Oktoberfest/Märzen

Aroma: Rich German malt aroma (of Vienna and/or Munich malt). A light to moderate toasted malt aroma is often present.
Clean lager aroma with no fruity esters or diacetyl. No hop aroma. Caramel aroma is inappropriate. Appearance: Dark gold to deep orange-red color. Bright clarity, with solid, off-white, foam stand.
Flavor: Initial malty sweetness, but finish is moderately dry. Distinctive and complex maltiness often includes a toasted
aspect. Hop bitterness is moderate, and noble hop flavor is low to none. Balance is toward malt, though the finish is not
sweet. Noticeable caramel or roasted flavors are inappropriate. Clean lager character with no diacetyl or fruity esters.
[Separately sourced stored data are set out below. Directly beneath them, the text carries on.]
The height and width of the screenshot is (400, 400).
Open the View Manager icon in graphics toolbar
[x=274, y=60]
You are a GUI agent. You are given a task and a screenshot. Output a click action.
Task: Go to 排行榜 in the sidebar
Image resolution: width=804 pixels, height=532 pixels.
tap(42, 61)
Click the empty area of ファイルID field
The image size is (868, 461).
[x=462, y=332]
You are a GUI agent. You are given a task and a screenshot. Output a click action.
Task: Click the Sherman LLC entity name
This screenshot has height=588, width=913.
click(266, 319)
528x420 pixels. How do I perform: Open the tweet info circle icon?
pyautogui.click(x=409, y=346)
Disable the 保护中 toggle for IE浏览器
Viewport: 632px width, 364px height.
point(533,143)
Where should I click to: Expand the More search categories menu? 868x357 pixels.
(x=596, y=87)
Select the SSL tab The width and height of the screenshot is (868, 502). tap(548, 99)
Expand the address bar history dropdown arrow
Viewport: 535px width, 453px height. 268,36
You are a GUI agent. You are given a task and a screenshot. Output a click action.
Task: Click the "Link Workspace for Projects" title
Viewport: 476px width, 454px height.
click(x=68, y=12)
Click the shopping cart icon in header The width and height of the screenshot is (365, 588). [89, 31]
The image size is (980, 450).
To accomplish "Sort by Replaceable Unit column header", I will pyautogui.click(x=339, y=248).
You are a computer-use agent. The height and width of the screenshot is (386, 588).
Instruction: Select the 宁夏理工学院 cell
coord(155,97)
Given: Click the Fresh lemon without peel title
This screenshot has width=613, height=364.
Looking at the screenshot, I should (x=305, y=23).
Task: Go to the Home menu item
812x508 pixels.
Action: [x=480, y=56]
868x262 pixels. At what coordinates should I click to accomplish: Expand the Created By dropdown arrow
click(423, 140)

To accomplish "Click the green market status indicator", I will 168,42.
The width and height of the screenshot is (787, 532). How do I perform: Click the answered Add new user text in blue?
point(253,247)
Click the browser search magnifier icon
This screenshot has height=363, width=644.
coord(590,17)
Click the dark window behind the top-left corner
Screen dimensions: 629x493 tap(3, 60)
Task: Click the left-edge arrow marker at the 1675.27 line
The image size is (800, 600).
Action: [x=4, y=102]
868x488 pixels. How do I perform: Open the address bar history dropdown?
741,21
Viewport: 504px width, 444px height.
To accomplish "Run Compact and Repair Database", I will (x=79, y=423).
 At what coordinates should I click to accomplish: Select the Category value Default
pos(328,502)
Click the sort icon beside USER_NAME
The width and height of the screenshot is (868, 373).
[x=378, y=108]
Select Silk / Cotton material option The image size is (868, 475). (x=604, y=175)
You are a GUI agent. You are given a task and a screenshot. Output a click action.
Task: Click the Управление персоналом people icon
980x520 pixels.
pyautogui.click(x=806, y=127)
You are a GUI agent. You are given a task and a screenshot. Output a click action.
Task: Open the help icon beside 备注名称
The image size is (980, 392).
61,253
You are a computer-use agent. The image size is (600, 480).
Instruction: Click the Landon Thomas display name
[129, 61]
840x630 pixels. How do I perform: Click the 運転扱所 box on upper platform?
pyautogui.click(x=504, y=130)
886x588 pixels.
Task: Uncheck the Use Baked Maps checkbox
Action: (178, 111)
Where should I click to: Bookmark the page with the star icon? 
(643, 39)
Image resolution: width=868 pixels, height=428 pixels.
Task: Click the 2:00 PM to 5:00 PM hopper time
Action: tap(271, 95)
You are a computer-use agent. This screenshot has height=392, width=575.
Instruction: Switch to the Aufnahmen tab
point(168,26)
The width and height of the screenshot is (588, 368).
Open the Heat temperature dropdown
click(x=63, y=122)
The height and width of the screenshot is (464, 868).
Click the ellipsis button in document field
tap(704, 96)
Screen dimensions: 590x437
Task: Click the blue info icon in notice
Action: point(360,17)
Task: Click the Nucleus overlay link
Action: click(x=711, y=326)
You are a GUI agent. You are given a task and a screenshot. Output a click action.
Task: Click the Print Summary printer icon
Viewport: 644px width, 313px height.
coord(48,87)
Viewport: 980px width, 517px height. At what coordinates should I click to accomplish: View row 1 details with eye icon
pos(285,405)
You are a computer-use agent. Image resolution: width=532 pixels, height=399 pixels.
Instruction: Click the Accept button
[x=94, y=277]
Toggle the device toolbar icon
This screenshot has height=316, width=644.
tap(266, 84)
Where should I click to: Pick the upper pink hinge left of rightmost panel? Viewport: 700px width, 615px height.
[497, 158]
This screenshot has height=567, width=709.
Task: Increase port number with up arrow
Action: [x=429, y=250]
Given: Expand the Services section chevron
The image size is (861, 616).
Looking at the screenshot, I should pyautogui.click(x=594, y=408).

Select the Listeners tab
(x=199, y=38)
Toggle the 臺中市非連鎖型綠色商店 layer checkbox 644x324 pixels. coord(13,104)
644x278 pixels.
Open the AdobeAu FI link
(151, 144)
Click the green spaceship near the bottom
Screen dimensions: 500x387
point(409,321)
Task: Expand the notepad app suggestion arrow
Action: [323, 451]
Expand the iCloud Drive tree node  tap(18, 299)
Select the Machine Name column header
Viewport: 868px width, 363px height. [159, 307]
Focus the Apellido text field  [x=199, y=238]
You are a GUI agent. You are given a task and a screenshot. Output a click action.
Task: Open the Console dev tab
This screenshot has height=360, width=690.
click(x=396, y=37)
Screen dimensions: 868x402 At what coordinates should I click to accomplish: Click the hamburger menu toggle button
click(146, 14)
Origin is credited to Gabriel Sedlmayr, based on an adaptation of the Vienna style developed by Anton Dreher
around 1840, shortly after lager yeast was first isolated. Typically brewed in the spring, signaling the end of the traditional
brewing season and stored in cold caves or cellars during the warm summer months. Served in autumn amidst traditional
celebrations.

Commercial Examples:

Paulaner Oktoberfest, Ayinger Oktoberfest-Märzen, Hacker-Pschorr Original Oktoberfest, Hofbräu Oktoberfest, Victory Festbier, Great Lakes Oktoberfest, Spaten Oktoberfest, Capital Oktoberfest, Gordon Biersch Märzen, Goose Island Oktoberfest, Samuel Adams Oktoberfest (a bit unusual in its late hopping)

What The Beersluts have to say:

We both considered the Pretoria Deutsche Schule Oktoberfest to be a mandatory start to summer/spring. So no strangers to the beer style!